The Macquarie Pen Anthology of Australian Literature has stirred up a hornet’s nest — as it was always going to do.

Sophie Cunningham admires its broad inclusiveness and decries Peter Craven’s desire to see the parameters of the anthology narrowed. By all means make inclusion a plank of Australian literature but please may we include examples that enrich the national literature rather than make it seem (as sometimes in this anthology) a political construction. But to the attack on Craven.

There is no doubt that Peter Craven has been a gatekeeper for Lit Land — or considered himself so — for a long time. He has tended the canon rather like a gardener, weeding out the ordinary and the adventitious, encouraging variegated blooms and hardy perennials both. Which makes it, naturally, Peter Craven’s garden. He would not be so egomaniacal to suggest otherwise.

What he would say about my garden and your garden and Sophie Cunningham’s garden is that any garden is enhanced by judicious shaping.

Contrast is not the least quality of the literary garden as it sets up resonances which help us appreciate the uniqueness of each contribution. This last the Macquarie Pen Anthology of Australian Literature sought to achieve by going out of its way to break the mould of a canon set in stone or aspic.

Unfortunately, the editors have permitted their selection to be overrun by the literary equivalent of oxalis. Which is about where we should abandon the metaphor. The point is that for all its admirable intention to reshape our preconceptions about literary output in this country, the anthology in the end does not reinvigorate the notion of the national literature but arouses the suspicions of the reader instead.

Suspicions that are chiefly prompted by the inclusion of inferior material, particularly in the area of Aboriginal literature. What the anthology marks are important milestones in the inclusion of Aborigines into the polity. But that is not the business of an anthology of literature, surely.
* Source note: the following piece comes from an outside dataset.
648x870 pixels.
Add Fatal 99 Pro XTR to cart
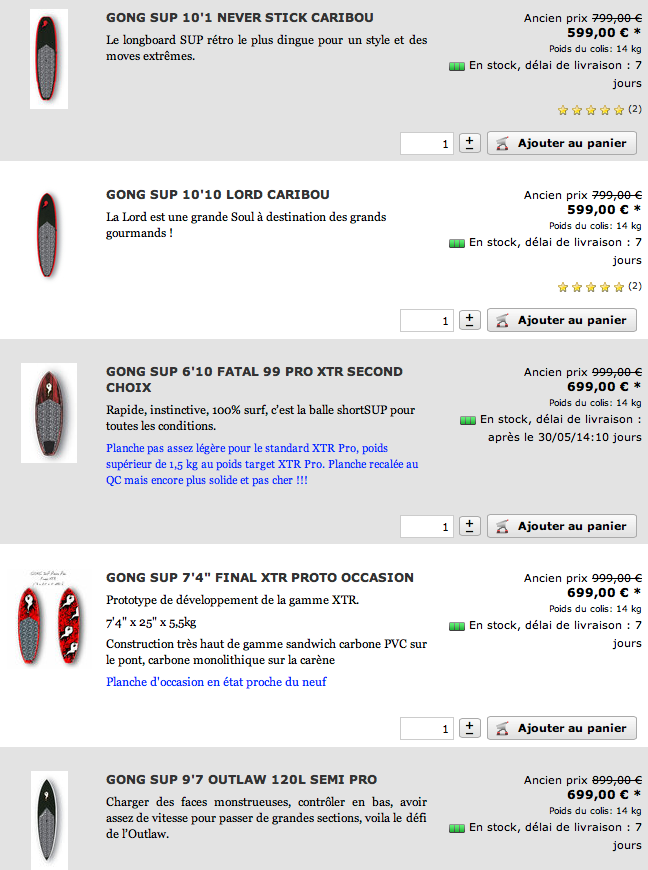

The reader wants to be introduced to outstanding examples of the genre of Aboriginal writing to promote further exploration. All the Macquarie Pen Anthology succeeds in doing by including mediocre or inappropriate examples is creating the distinct impression that Aboriginal literature is a very poor thing indeed. W.H. Auden once defined the chief criterion for reviewing poetry: Pleasure, he said, is not an infallible guide but it is the least fallible.

The anthology in the area of Aboriginal writing does not give much pleasure. Political pieties, you feel, have been allowed to intrude upon the project.

As for Peter Craven, as a canoniser (pun intended) he will know to anticipate the brickbats. But really all Craven is doing is offering an opinion, backed up, of course, by voluminous reading and a polemical prose style. More power to him.

While you might not agree with certain aspects of his assessments (the prose balloons flatulently with some pet enthusiasms) at least he provides something to react against.

Too often the Lit Biz is left in the hands of publicists who regard book reviewers as part of the publicity machine. One consequence is that we are swamped with the worthy second-rate, as Cyril Connolly termed it, or the frankly bad.

Craven sets a standard with which we are free to disagree — and that without, in this case, inferring he is racist.